Ciudad De México, 26 de marzo de 2026.- The Walt Disney Group y OpenAI pusieron fin a su acuerdo de colaboración, valorado en aproximadamente 1,000 millones de dólares, luego de que la empresa de inteligencia artificial decidiera cerrar su herramienta de generación de video Sora. La ruptura ocurre en la primera semana de gestión del nuevo CEO de Disney, Josh D’Amaro, y marca el colapso de una alianza estratégica anunciada apenas en diciembre del año anterior.
Según reportes de medios especializados como Bloomberg, citados por Cinco Días, la terminación del convenio coincide con la decisión de OpenAI de discontinuar Sora debido a problemas de insostenibilidad financiera y una estrategia de racionalización de productos. La herramienta, que permitía la creación de videos realistas a partir de texto, operó únicamente durante seis meses antes de su clausura definitiva.
El acuerdo original contemplaba una inversión millonaria por parte del conglomerado de entretenimiento y la cesión de derechos para que los usuarios de ChatGPT y Sora pudieran utilizar personajes icónicos de las franquicias de Disney. Aunque se mencionó que proyectos de contenido personalizado involucraban propiedades intelectuales como Star Wars, Marvel y Pixar, no se han detallado cuáles producciones específicas se vieron impactadas directamente por esta cancelación.
Este desenlace representa un revés tecnológico para Josh D’Amaro, quien asumió recientemente la dirección ejecutiva de Disney. El nuevo líder enfrenta ahora el fracaso de esta operación con OpenAI, sumado a los contratiempos reportados en otra alianza tecnológica previa con Epic Games, lo que plantea desafíos inmediatos para la estrategia digital del grupo.
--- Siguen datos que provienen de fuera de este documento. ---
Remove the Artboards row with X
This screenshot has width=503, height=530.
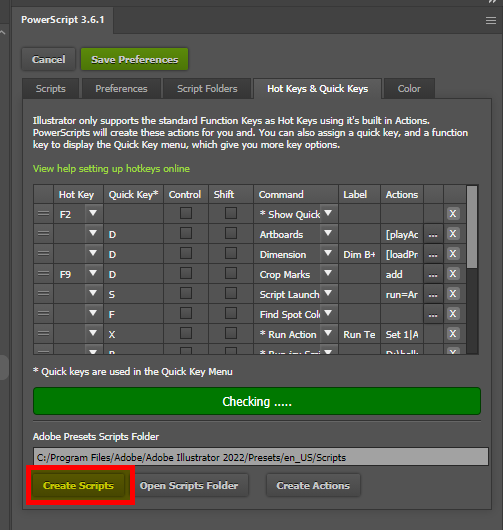pyautogui.click(x=453, y=234)
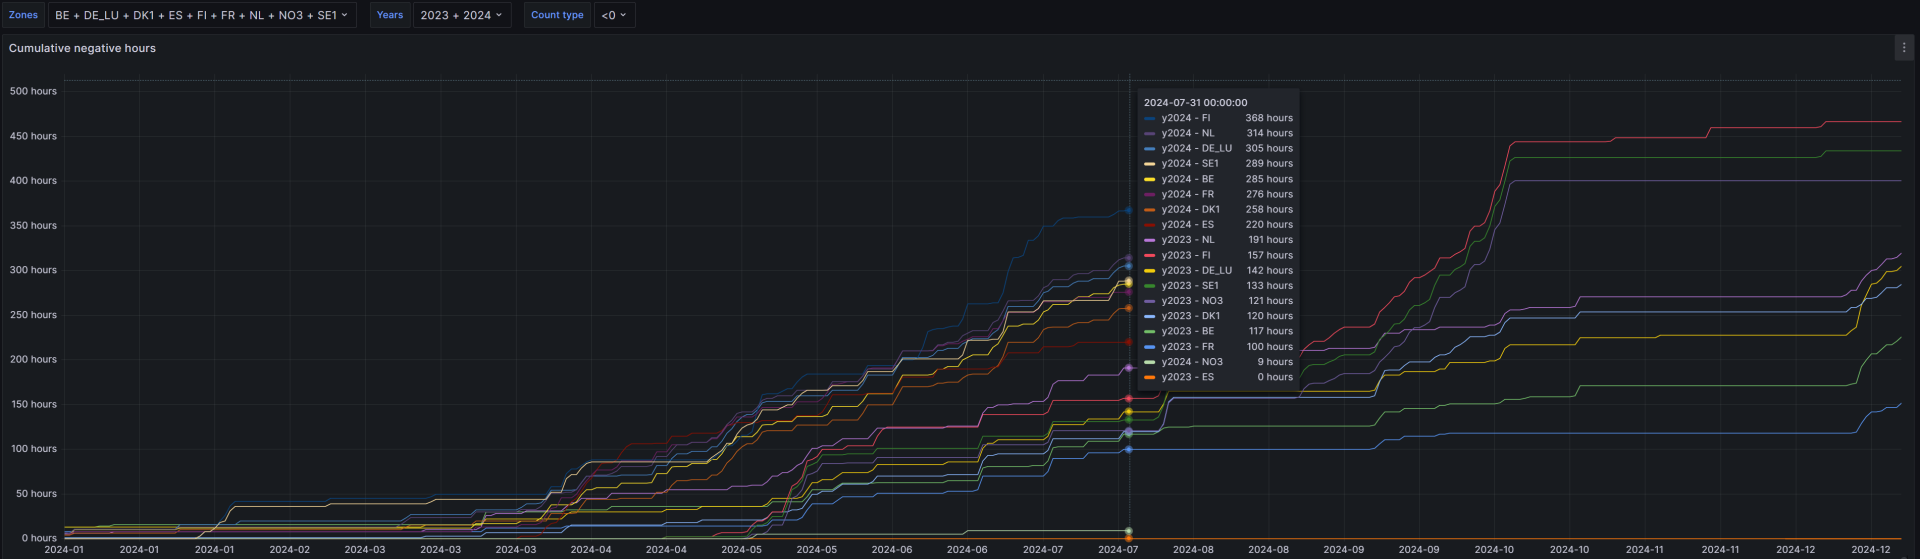1920x559 pixels.
Task: Click the tooltip timestamp 2024-07-31 00:00:00
Action: tap(1195, 102)
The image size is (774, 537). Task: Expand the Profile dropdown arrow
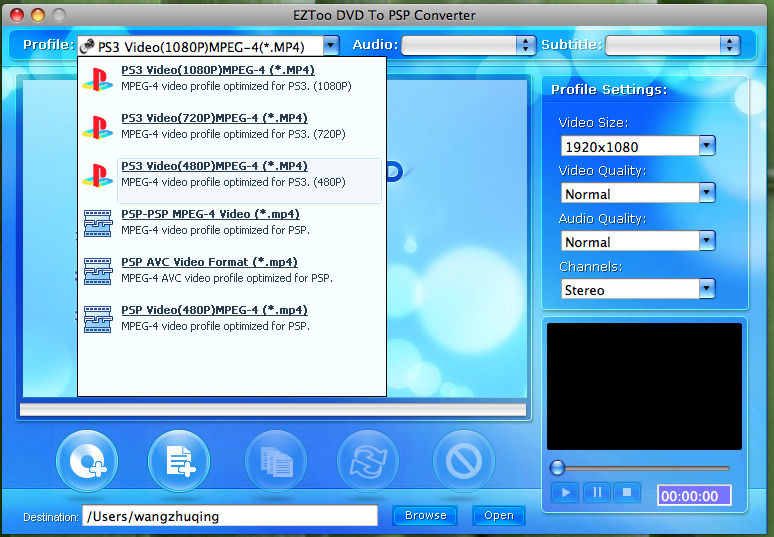pyautogui.click(x=331, y=45)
Hasta el momento, ni Disney ni OpenAI han emitido declaraciones oficiales que confirmen explícitamente los términos de la terminación o los detalles financieros finales de la separación. Asimismo, persiste la incertidumbre sobre si la inversión realizada por Disney correspondía a una participación en el capital de OpenAI o a otro tipo de activos, datos que no han sido esclarecidos por las partes involucradas.
La disolución de este pacto, considerado uno de los más relevantes entre la industria del entretenimiento y el sector de la inteligencia artificial, deja abiertas interrogantes sobre el impacto financiero concreto para Disney y el futuro de la integración de tecnologías generativas en sus contenidos. Por ahora, ambas compañías guardan silencio sobre los siguientes pasos a seguir tras este impasse.